In fact, among younger evangelicals, it is much more popular, easier, and more natural to critique traditional evangelicalism than it is to defend it. We have turned those impeccable “worldview analysis” skills that our parents gave us on them, and on ourselves. If evangelicals were reactionary in their withdrawal from culture, most younger evangelicals are reactionary in their withdrawal from evangelical culture. I rarely meet a younger evangelical who needs to be encouraged to engage with the world, or who struggles to critique evangelicals for being politically captive or nationalistic.
But on this point, post-evangelicalism is simply an extension of evangelicalism. Evangelicals, historically, have failed to “find the good and praise it.” The post-evangelicalism of Patrol is no better, and so ends up being just as bleak. Except whereas traditional evangelicals have been pessimistic about “the world,” Patrol is pessimistic about evangelicals.
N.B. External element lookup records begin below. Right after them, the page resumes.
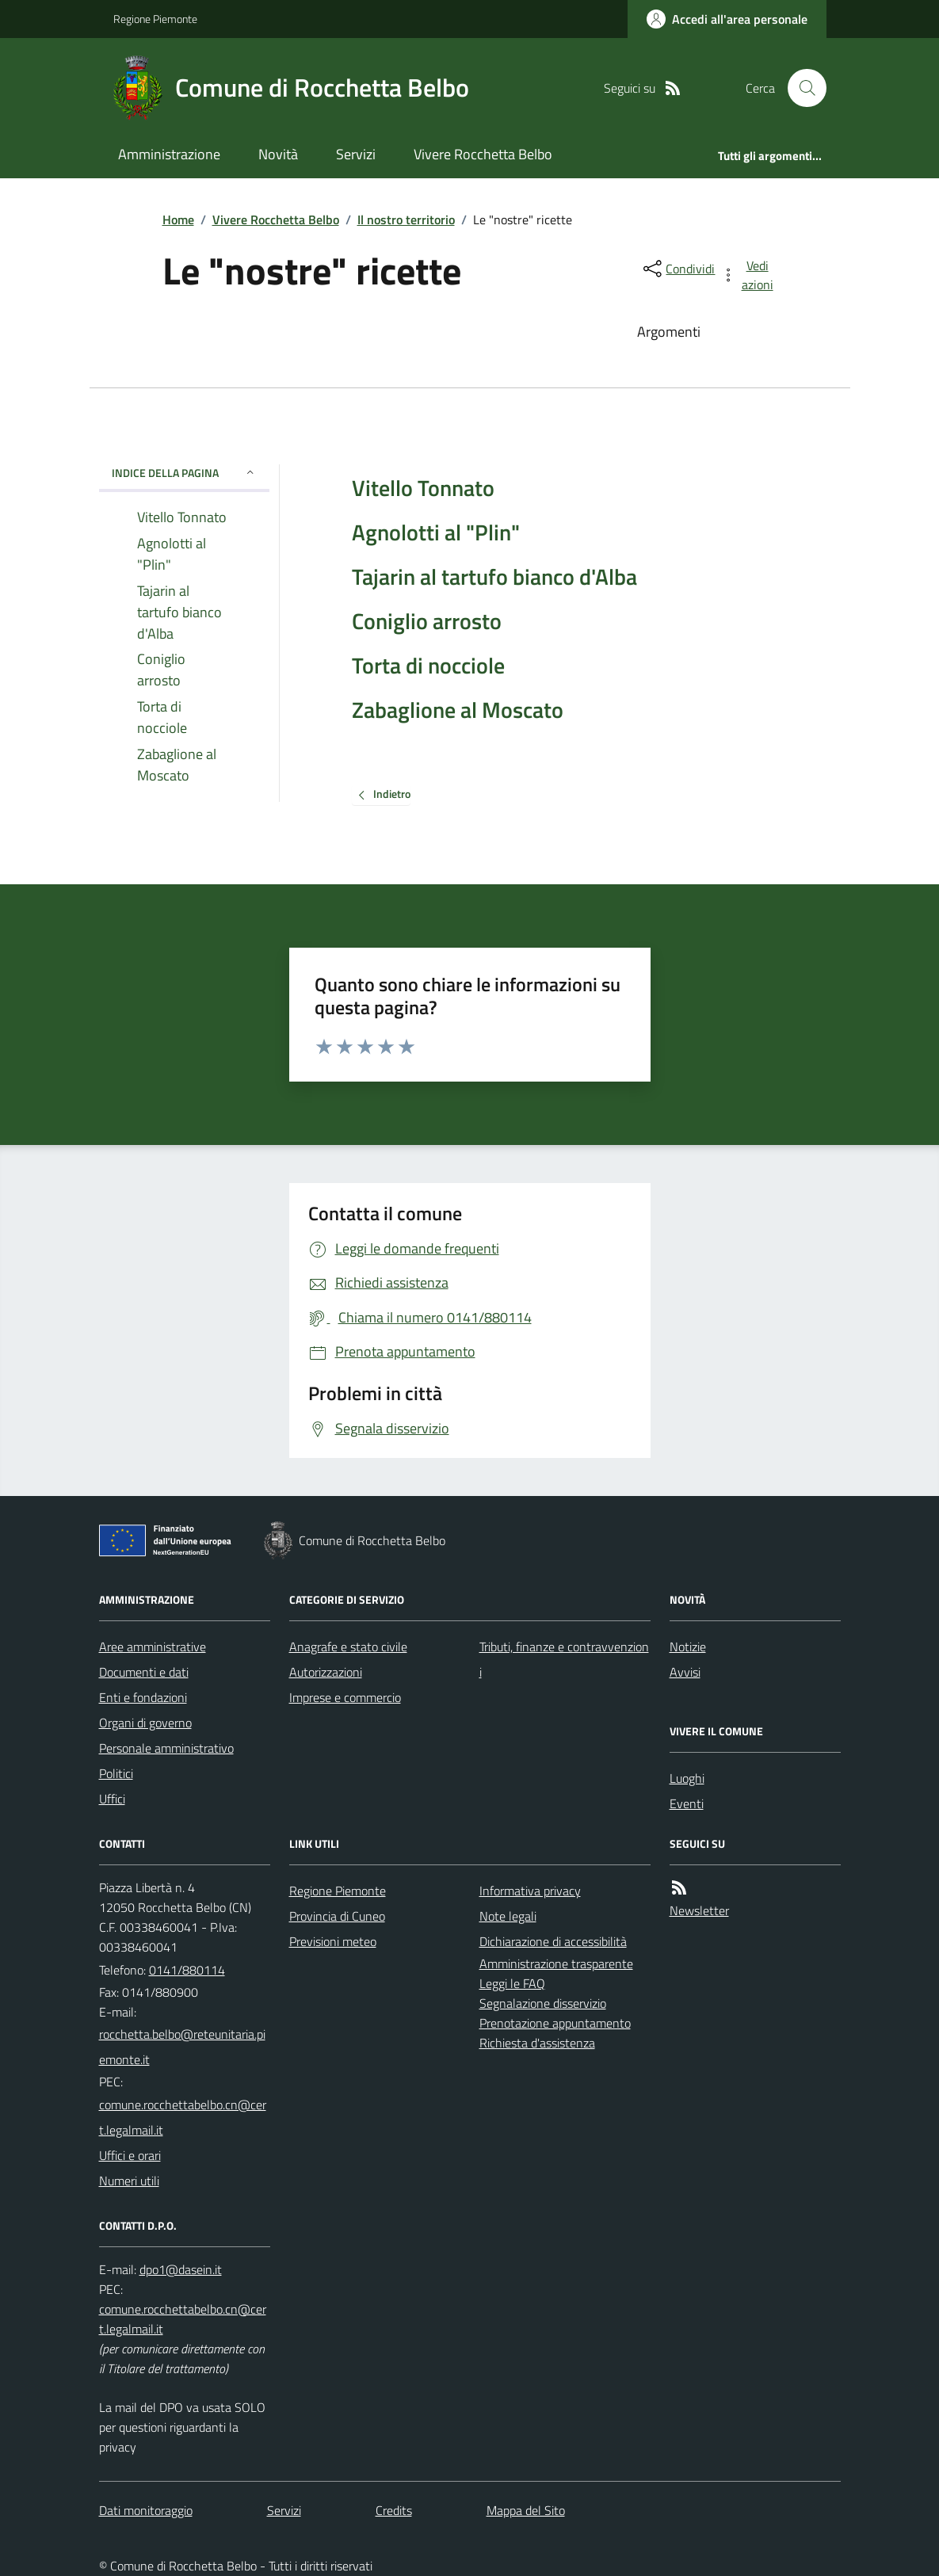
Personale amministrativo (166, 1747)
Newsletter (699, 1910)
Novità (278, 154)
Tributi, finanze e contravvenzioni (564, 1659)
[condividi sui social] (677, 268)
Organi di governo (145, 1722)
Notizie (688, 1646)
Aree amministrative (152, 1646)
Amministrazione (169, 154)
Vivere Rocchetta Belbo (483, 154)
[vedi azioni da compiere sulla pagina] (748, 275)
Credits (394, 2510)
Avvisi (685, 1671)
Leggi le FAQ (512, 1983)
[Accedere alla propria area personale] (727, 19)
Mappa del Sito (526, 2510)
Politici (116, 1773)
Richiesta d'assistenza (537, 2042)
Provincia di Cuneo (337, 1915)
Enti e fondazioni (143, 1697)
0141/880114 (187, 1969)
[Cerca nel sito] (800, 88)
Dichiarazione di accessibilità (553, 1941)
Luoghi (687, 1778)
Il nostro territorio (406, 219)
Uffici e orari (130, 2155)
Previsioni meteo (332, 1941)
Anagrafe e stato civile (348, 1646)
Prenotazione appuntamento (555, 2022)
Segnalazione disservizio (542, 2003)
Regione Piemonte (155, 18)
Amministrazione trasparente (556, 1963)
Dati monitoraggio (146, 2510)
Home (178, 219)
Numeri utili (129, 2180)
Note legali (507, 1915)
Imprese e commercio (345, 1697)
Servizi (356, 154)
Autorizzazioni (325, 1671)
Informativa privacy (530, 1890)
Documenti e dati (144, 1671)
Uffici (112, 1798)
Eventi (687, 1803)
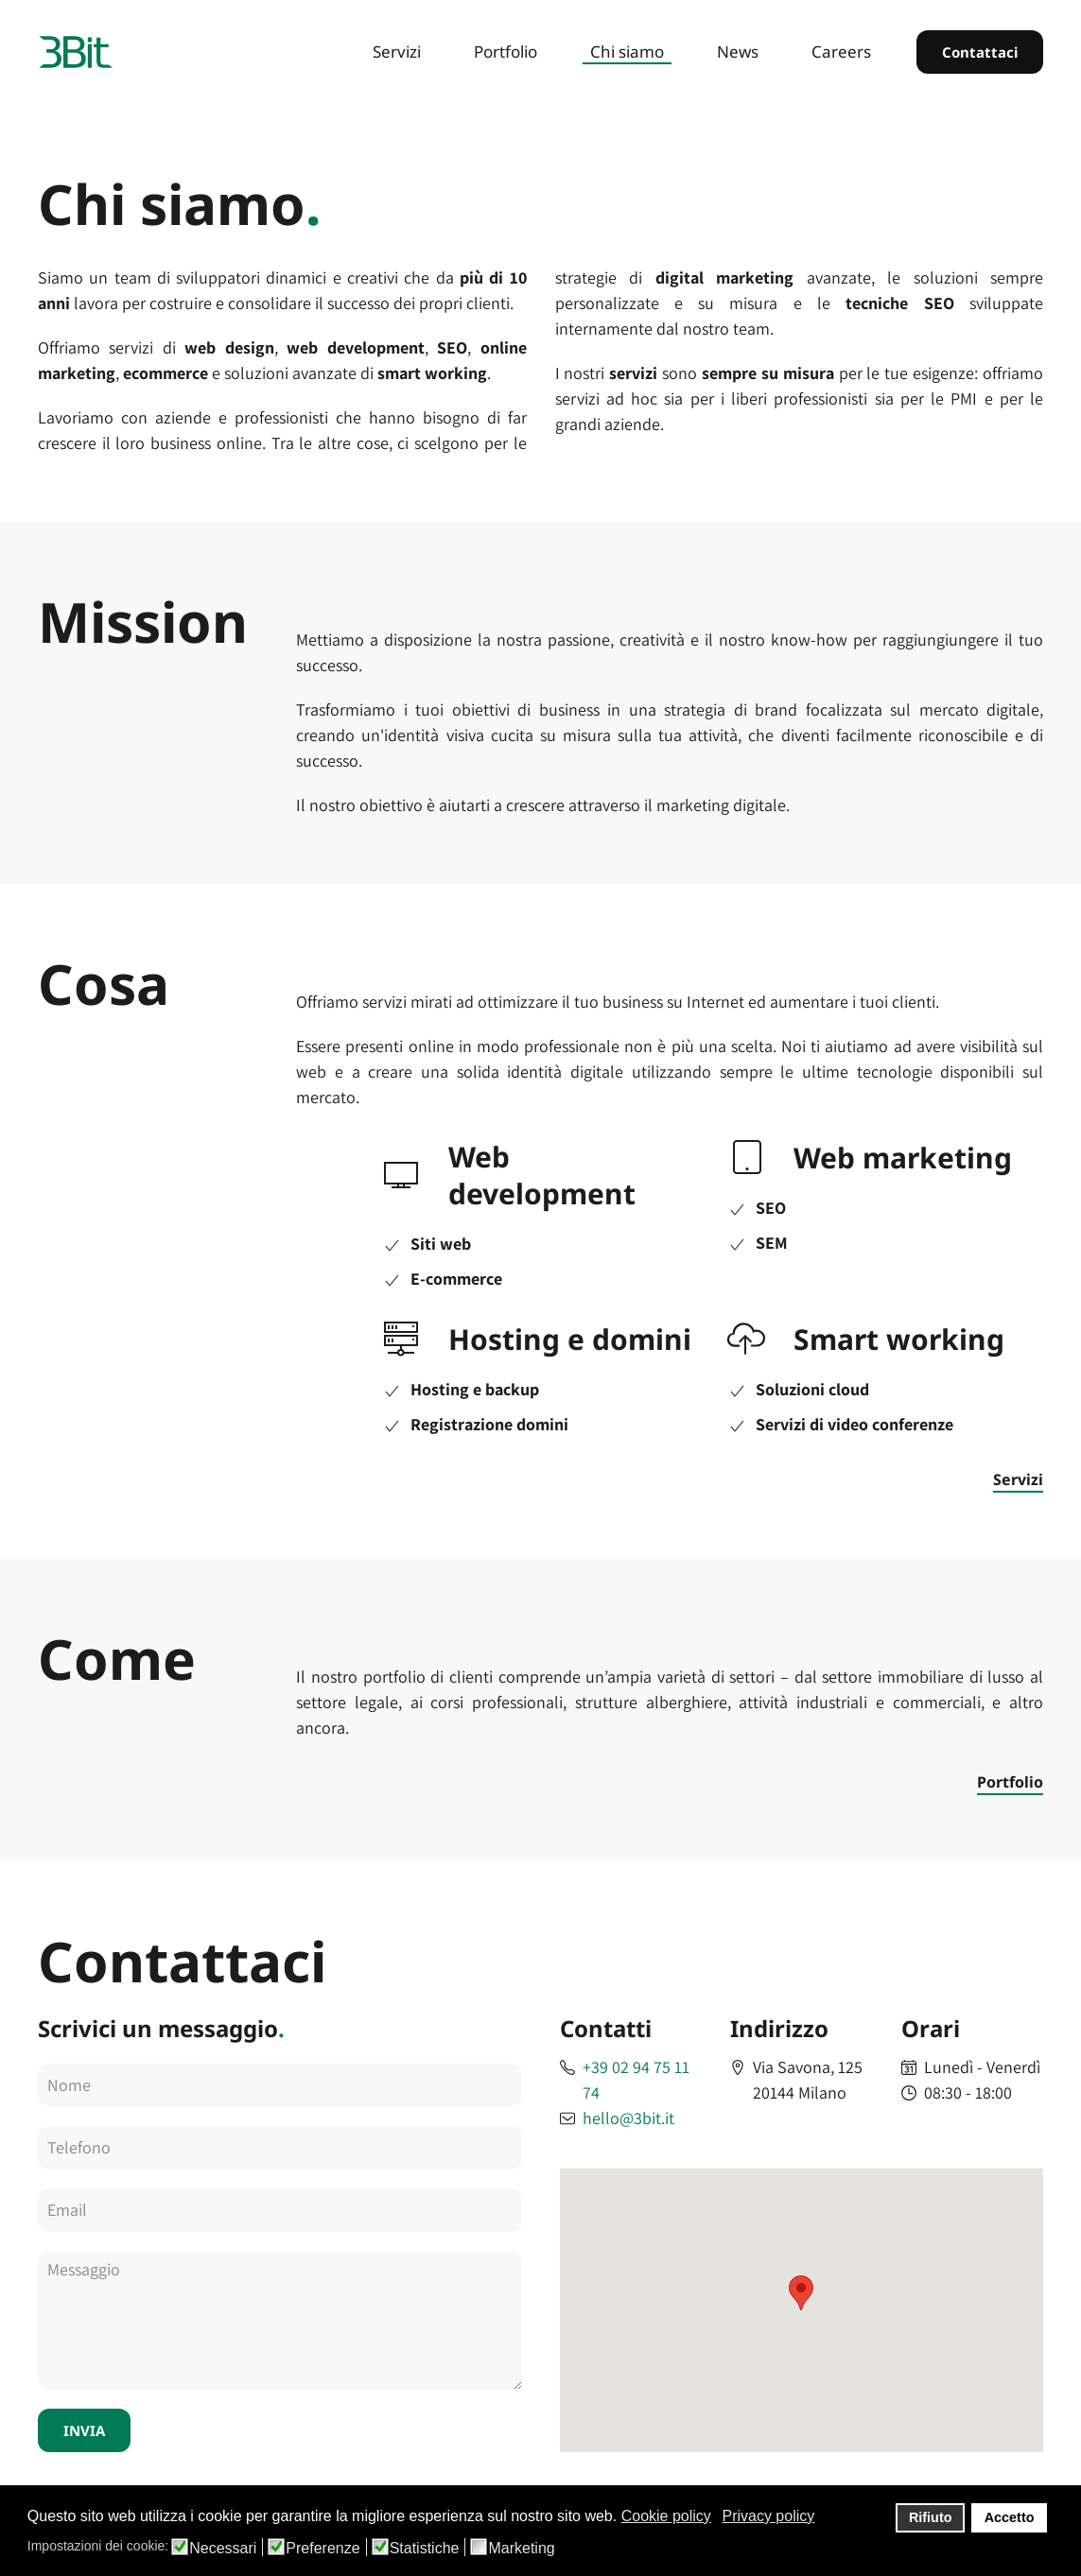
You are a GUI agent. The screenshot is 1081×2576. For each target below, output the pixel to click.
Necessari (222, 2548)
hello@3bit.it (628, 2118)
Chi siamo (627, 51)
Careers (841, 51)
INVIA (84, 2430)
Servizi (1018, 1479)
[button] (801, 2292)
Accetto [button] (1010, 2517)
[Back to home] (75, 52)
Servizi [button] (397, 51)
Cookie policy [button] (666, 2516)
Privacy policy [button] (768, 2516)
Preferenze (322, 2548)
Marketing (521, 2548)
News (737, 51)
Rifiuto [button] (930, 2517)
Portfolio (505, 51)
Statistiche (425, 2548)
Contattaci (980, 52)
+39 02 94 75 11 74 (636, 2079)
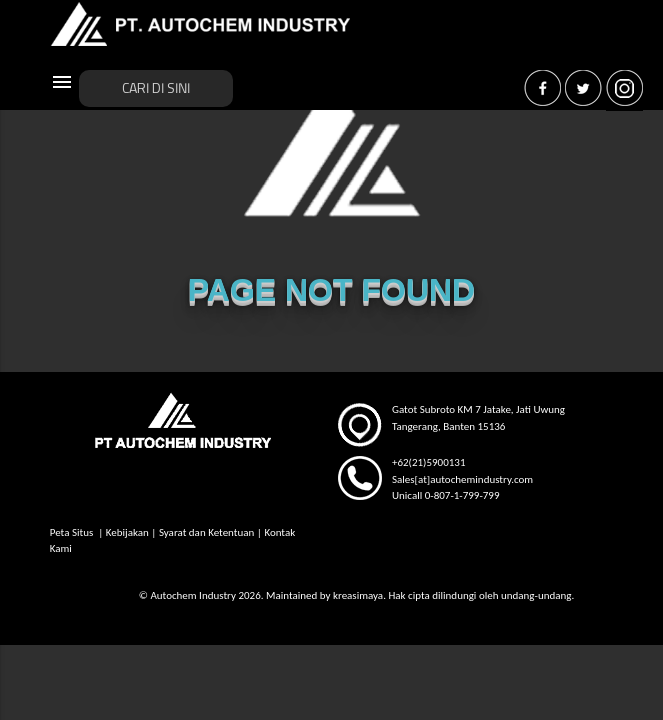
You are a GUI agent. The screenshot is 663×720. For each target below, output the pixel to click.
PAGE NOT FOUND (331, 290)
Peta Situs (73, 532)
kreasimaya (358, 595)
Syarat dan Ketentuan (206, 532)
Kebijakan (127, 532)
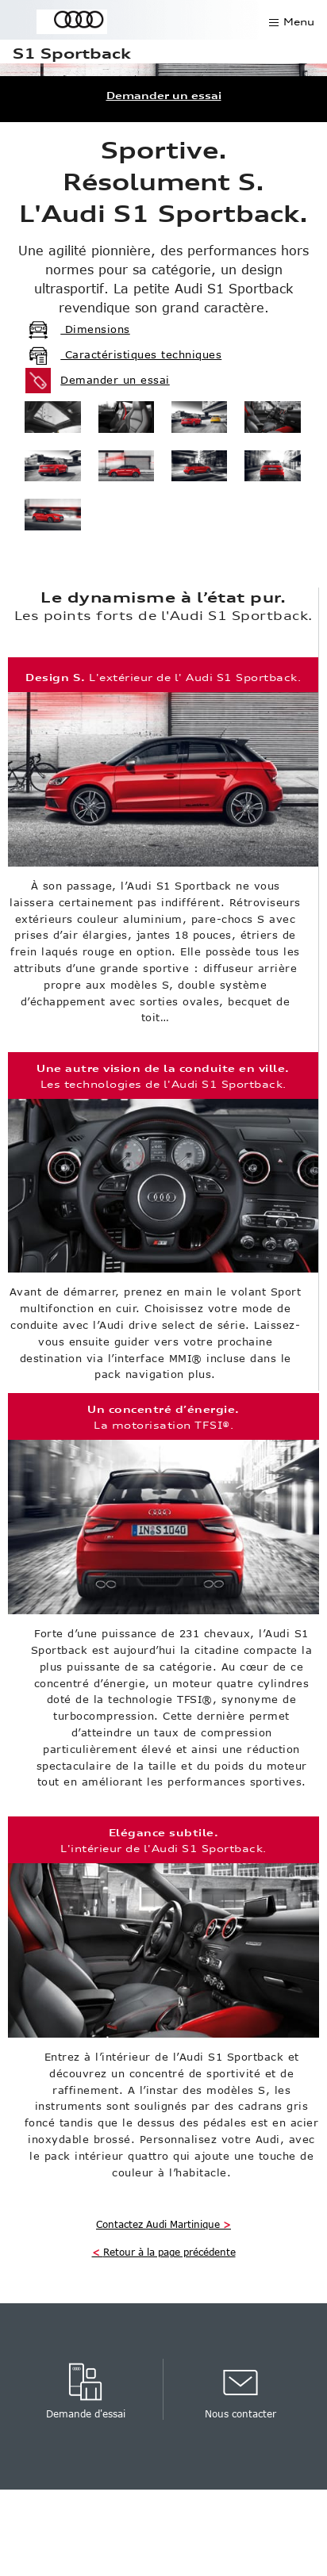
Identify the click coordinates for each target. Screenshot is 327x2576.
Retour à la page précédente (164, 2251)
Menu (298, 22)
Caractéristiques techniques (123, 354)
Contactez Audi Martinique (163, 2224)
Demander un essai (163, 95)
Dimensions (77, 329)
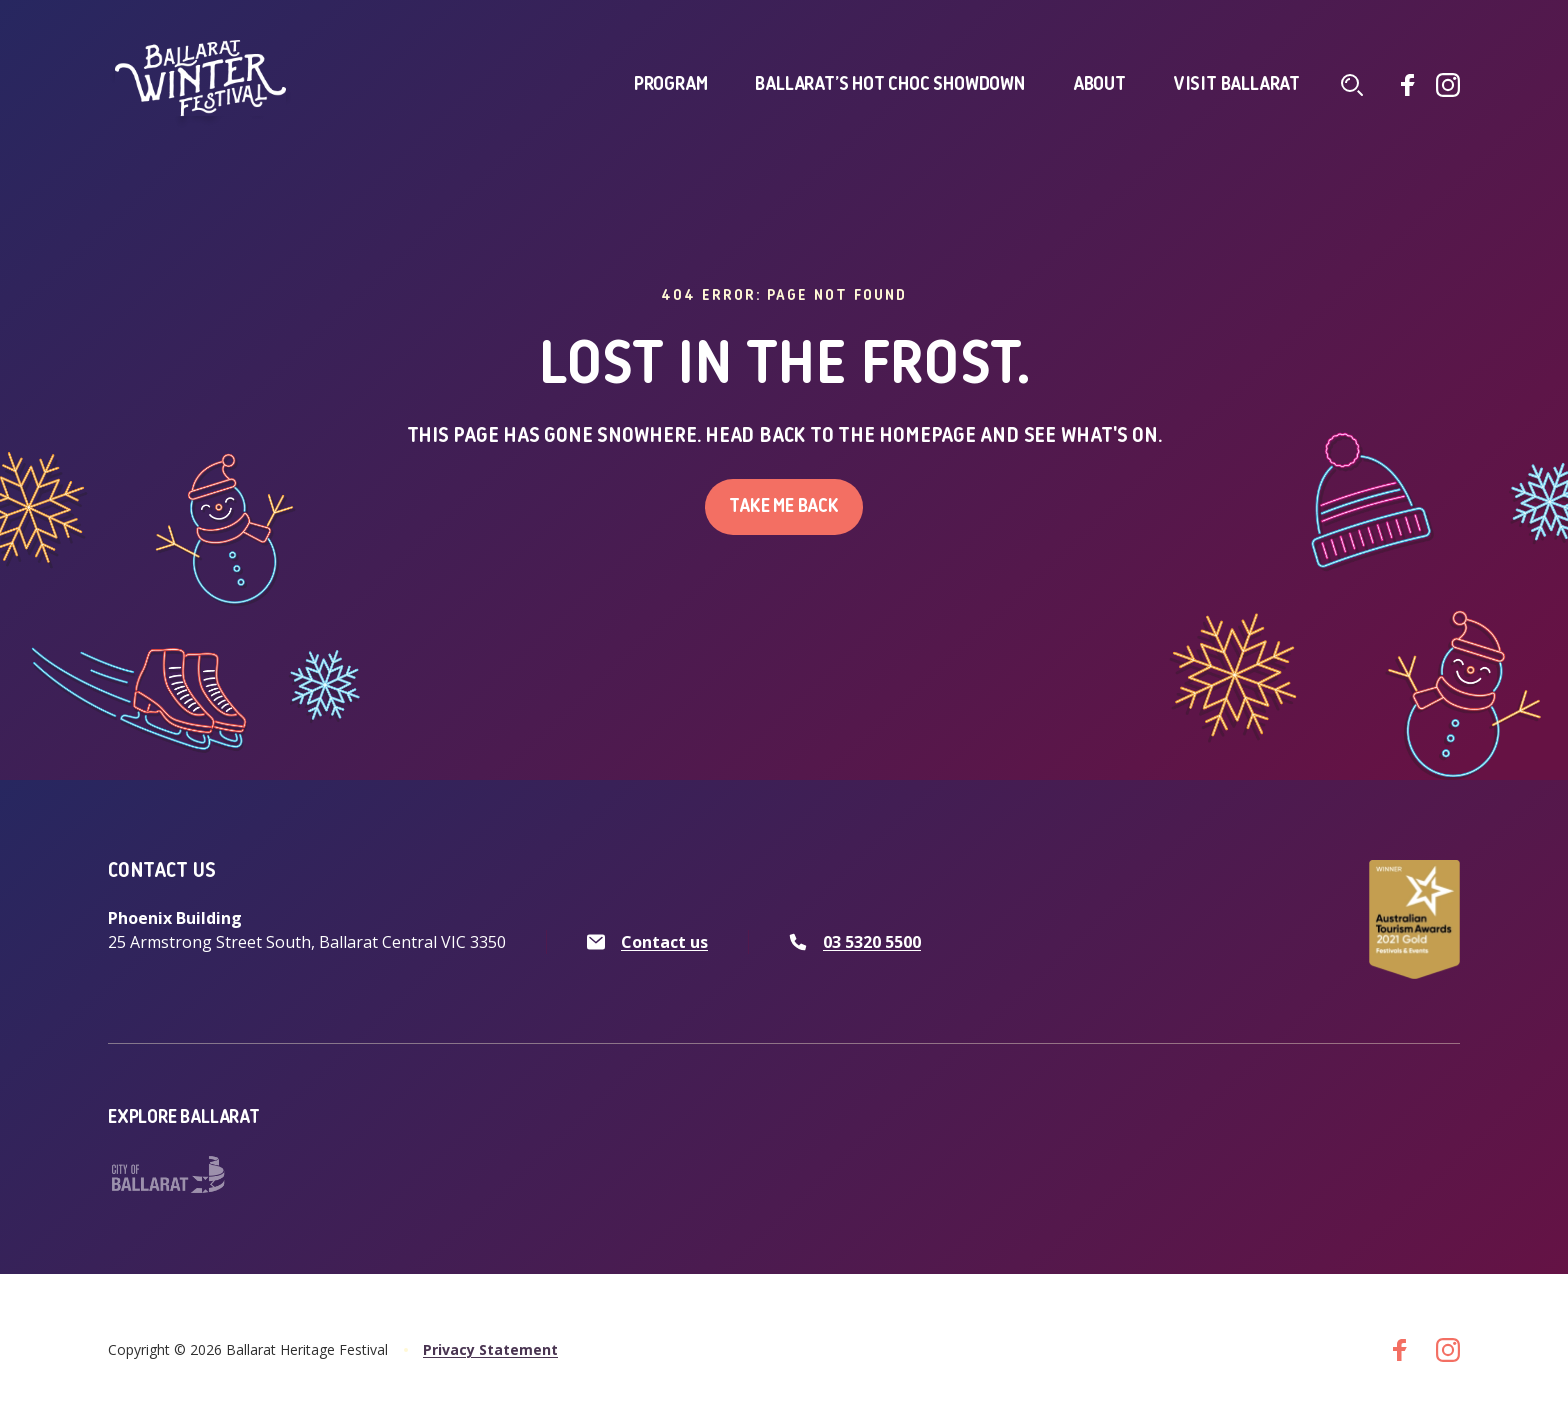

But just as evangelicals failed to transform the broader culture by critiquing it from outside, so I suspect post-evangelicals will be similarly impotent. Patrol isn’t interested, I take it, in reforming evangelicalism. It thinks its dead and gone. But until it can offer the world a viable alternative, an alternative way of life full of goods that we can see and praise, it will remain a negation of historical evangelicalism and so remain as powerless as the Christian kitsch it (rightly) critiques.
I highly doubt that most evangelicals are interested in “protecting the label” of evangelicalism. At the end of the day, if we are called something else, it doesn’t matter.
But beneath the label are real, sincere people who consume Christian culture because that’s all they know to do and who describe themselves as “evangelicals” because that’s what their leaders say they are. And they are worth talking to, worth listening to, and worth arguing with. They have an enormous amount of energy, and while we might think it is directed toward misguided ends, we miss out on the opportunity to help them if we stand outside of them and criticize. We must be evangelicalism’s harshest critics because we are her biggest fans. Only from such a position of loyalty and love will we be able to see evangelicalism as she is: always broken and dying, yet still being reborn and renewed from within.
*Two pre-emptive caveats: first, I realize this is just one editorial from Patrol. I sincerely hope that they will continue to clarify their response to evangelicalism, and their critiques.
Second, I attempted to narrow the critique to the post-evangelicalism of Patrol, not that of Michael Spencer. I have no idea whether they agree on this formulation or not, though from my casual reading of InternetMonk the last few years, I’d be inclined to say that Spencer is interested in a more historically grounded faith than Patrol seems to be.